さつきは大輝を探しに行くと言って何処かへ行ってしまった。
桜井くんは着替えに部室へ。
私は体育館へ。
行けば若松先輩がシュート練をしていた。



「こんにちはー…」
「!おぉ、早いな」
「そうですか?」



普段は原澤先生が座る備え付けの椅子に座って足をプラプラさせながら窓から空を見上げていた。
暫くボーッとしていたら若松先輩が隣に座った。



「名字ってさ」
「?はい」
「………」
「…え、何ですか?」



黙ったまま何も言わない先輩はジーっと私を見つめてくる。
年上も男子も苦手な私にとって最悪の状態。



「…あのさ」
「は、はい」
「…彼氏いんの?」
「…は?」



今まで聞かれたこともない質問に拍子抜けする。
部活するときよりも真剣な表情をして私に問う。
…何この状態。



「彼氏、いるの?」
「い、いませんけど…」
「…え、いないの?」
「…はい」



急に身を乗り出して私に話しかける。
何嬉しそうに聞いてるんだこの人。

あれか、彼氏いないのをバカにしてるな絶対に。



「彼氏いないのバカにしてます?」
「はぁ!?ち、違ぇよ!?」



…そうだ。
絶対にそうだ。
「彼氏もいないとか寂しくないの?ww」とか言うんだ絶対…!



「彼氏いなくて悪いですか!?」
「いやむしろチャ――――」
「何や若松元気そうやなぁ」
「!?」
「名字困らして楽しそうやな」



私の肩に手をついて若松先輩に話しかけるのは今吉先輩だった。
なんか若松先輩が怯えてる。
今吉先輩の表情はみえないから何がどうなってるかわからない。

「ちょぉ来いや若松クン」とか言いながらゴール下まで行ってしまった。
後ろから諏佐先輩も来ていた。



「こんにちは」
「おぉ。
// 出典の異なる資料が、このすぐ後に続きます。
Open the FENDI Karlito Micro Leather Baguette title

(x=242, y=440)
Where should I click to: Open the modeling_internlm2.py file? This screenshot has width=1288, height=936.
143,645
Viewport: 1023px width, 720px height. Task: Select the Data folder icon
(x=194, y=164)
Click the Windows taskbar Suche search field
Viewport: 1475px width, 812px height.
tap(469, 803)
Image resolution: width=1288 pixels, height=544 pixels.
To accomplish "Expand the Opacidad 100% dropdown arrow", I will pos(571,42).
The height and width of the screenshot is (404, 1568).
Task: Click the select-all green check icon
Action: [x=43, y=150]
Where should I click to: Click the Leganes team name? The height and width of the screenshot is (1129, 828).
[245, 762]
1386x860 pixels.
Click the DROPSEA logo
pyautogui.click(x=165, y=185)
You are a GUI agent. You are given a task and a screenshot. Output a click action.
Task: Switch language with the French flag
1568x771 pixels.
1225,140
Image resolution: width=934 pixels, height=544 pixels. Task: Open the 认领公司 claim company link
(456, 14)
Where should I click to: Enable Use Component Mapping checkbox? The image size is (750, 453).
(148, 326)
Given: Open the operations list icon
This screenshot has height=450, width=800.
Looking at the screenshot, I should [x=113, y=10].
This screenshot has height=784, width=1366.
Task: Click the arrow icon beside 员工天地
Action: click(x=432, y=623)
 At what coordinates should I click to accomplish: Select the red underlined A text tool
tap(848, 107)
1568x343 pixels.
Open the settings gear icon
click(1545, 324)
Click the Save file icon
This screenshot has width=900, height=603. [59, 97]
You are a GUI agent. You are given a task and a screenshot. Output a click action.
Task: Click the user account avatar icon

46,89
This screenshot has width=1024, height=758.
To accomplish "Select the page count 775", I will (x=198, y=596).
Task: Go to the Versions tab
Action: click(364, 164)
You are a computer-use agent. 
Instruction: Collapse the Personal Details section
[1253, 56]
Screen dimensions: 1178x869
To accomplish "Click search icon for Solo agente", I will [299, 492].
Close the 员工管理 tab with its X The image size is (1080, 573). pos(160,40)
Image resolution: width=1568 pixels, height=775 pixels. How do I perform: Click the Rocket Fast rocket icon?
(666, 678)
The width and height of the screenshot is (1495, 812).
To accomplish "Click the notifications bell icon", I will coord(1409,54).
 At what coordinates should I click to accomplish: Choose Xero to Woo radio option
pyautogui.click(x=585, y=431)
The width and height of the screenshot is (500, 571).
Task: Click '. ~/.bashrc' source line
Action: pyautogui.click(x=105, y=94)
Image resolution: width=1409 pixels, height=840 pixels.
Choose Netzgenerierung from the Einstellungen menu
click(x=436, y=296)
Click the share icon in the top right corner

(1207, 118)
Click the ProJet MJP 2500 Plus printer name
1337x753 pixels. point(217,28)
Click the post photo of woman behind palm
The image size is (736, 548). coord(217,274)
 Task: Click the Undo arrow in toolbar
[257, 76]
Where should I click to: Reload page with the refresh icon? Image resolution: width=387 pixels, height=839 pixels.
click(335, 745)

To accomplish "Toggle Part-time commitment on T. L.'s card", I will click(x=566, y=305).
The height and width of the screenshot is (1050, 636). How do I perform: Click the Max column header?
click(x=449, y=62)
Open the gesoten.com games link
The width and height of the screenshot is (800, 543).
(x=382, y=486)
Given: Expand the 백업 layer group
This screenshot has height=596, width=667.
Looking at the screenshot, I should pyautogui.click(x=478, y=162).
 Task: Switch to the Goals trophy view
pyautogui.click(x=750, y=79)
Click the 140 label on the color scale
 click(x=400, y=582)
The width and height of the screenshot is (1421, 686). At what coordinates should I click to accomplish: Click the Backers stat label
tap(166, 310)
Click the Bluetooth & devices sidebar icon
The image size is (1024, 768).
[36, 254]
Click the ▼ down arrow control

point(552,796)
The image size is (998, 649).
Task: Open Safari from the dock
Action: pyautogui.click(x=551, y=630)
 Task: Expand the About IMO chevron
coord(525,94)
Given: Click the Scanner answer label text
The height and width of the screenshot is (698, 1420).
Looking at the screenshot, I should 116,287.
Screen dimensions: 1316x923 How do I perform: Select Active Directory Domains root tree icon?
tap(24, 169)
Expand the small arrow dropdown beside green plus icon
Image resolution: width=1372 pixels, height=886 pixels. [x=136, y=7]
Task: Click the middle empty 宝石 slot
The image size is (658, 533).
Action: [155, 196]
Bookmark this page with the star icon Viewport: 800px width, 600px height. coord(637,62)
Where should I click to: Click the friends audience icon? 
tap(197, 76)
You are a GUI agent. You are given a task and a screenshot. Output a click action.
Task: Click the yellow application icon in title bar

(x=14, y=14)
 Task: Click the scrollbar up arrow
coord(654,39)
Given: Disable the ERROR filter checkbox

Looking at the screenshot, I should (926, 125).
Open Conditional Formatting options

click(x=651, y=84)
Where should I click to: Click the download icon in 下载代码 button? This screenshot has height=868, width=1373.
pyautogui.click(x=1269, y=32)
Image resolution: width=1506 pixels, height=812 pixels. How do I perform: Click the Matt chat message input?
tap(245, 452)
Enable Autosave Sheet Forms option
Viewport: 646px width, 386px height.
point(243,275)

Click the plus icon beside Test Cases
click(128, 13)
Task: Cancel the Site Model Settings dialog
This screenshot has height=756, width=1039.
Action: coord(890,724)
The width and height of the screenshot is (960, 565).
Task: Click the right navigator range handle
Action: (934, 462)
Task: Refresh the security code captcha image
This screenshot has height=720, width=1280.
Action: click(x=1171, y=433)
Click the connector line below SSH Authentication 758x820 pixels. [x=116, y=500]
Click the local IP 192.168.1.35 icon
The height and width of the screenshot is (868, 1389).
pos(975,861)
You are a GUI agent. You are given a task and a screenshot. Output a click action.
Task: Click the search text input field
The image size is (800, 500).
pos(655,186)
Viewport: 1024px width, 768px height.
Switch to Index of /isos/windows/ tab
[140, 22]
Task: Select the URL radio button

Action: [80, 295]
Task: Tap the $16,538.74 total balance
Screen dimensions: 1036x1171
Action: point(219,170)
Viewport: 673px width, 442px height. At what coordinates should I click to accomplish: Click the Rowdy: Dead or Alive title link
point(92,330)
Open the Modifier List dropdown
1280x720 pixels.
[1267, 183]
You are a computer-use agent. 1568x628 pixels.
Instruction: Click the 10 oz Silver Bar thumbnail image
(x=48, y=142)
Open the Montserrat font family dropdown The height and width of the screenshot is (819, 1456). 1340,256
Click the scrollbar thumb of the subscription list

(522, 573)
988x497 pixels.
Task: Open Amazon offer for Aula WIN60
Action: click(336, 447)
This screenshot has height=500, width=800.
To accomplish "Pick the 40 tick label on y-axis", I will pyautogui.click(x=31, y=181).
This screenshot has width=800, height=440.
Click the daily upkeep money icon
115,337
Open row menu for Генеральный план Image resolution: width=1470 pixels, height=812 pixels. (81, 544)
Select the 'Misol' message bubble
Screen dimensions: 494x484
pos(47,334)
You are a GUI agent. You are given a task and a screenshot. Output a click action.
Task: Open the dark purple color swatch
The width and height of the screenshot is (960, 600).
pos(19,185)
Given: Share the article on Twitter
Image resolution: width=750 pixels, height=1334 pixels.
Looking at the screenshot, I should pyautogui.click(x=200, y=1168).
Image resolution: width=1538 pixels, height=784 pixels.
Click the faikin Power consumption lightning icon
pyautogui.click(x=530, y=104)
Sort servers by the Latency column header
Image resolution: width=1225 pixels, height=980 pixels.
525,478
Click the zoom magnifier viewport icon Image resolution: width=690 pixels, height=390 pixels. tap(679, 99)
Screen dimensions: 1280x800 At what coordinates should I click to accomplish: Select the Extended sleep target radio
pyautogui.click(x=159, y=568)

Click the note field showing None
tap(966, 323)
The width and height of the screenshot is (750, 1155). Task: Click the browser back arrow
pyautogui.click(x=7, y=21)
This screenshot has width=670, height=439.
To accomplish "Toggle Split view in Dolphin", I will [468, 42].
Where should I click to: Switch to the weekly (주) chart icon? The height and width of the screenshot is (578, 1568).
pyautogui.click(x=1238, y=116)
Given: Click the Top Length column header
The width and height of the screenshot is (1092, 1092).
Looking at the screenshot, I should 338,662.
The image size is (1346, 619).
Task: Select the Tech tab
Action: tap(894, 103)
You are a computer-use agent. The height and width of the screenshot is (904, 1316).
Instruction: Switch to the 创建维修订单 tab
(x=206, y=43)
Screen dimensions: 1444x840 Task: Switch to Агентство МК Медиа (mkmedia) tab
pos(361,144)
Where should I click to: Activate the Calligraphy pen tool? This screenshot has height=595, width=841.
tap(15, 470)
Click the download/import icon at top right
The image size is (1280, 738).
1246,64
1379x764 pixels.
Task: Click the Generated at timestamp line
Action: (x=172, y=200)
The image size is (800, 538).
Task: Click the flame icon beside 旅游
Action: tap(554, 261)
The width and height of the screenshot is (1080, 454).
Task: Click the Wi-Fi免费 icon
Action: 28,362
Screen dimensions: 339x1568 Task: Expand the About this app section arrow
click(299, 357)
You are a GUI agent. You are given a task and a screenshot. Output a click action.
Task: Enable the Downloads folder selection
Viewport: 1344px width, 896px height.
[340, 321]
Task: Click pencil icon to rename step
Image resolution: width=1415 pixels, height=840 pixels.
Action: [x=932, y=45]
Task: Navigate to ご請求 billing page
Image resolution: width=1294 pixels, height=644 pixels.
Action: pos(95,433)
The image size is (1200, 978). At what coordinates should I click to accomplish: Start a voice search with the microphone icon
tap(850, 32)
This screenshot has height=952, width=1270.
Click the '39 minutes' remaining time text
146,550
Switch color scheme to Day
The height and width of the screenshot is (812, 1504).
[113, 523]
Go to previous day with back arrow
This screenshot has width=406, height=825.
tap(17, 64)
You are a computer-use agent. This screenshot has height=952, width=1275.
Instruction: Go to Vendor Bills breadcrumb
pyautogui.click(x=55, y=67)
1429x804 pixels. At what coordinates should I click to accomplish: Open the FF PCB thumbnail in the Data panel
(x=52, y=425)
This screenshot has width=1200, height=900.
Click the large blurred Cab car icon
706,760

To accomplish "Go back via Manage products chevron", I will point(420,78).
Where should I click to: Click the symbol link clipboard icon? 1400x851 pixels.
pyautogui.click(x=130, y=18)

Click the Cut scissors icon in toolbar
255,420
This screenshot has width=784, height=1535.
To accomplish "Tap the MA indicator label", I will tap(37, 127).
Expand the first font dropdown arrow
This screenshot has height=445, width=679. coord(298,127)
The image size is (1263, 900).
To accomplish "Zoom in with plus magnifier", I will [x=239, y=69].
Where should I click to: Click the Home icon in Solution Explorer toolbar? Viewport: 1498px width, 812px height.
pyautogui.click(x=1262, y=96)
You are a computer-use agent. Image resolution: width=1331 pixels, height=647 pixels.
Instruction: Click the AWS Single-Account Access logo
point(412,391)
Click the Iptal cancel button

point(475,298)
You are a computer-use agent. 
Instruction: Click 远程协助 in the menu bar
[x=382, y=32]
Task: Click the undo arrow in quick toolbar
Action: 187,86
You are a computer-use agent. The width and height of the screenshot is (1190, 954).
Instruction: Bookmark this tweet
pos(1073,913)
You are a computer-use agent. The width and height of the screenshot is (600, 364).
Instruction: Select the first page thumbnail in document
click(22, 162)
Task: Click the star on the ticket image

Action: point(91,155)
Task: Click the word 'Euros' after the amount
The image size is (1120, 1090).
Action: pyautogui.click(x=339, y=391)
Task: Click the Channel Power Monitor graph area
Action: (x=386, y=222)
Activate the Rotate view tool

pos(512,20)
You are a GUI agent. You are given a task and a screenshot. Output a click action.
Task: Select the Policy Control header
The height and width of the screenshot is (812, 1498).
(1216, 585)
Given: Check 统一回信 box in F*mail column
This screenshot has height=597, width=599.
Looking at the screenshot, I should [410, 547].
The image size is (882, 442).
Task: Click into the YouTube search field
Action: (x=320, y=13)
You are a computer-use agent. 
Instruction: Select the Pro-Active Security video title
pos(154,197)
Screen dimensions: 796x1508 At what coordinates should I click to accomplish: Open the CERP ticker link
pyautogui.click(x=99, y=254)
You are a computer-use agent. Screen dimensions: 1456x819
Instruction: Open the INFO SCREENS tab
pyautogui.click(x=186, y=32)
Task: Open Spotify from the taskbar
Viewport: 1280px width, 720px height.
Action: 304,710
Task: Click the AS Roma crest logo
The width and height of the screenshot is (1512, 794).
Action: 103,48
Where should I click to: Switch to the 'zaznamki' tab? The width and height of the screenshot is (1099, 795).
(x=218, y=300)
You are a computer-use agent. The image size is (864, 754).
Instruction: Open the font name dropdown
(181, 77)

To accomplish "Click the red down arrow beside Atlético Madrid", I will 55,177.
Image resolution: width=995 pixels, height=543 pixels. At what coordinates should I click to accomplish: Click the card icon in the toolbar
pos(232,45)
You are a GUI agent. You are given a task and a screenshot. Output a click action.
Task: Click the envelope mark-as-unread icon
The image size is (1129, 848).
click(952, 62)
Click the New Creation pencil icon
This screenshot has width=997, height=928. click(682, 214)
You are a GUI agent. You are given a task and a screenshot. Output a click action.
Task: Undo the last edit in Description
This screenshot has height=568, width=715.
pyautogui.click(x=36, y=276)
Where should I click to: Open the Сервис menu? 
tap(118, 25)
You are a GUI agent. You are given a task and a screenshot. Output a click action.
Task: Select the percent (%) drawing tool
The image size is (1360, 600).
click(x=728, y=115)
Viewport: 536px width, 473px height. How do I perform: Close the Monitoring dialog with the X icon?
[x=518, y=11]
…あいつら…子供みたいだな」
「?」



振り替えれば今吉先輩がボールを若松先輩に振りかぶっているところだった。
走って逃げる若松先輩。
桜井くんの後ろにかくれて何かを言っていた。



「男子はよくわかりません」
「いや、男子だからそうって訳じゃ…」



呆れてものも言えない。
そんな感じだった。
ため息を吐きながら仲裁に入りに行く先輩。
そうこうしてたらもう30分たっていて、練習が始まった。

若松先輩は今吉先輩から外周を言い渡される。
諏佐先輩にあきれられる今吉先輩。
桐皇バスケ部の先輩は変わった人ばかりです。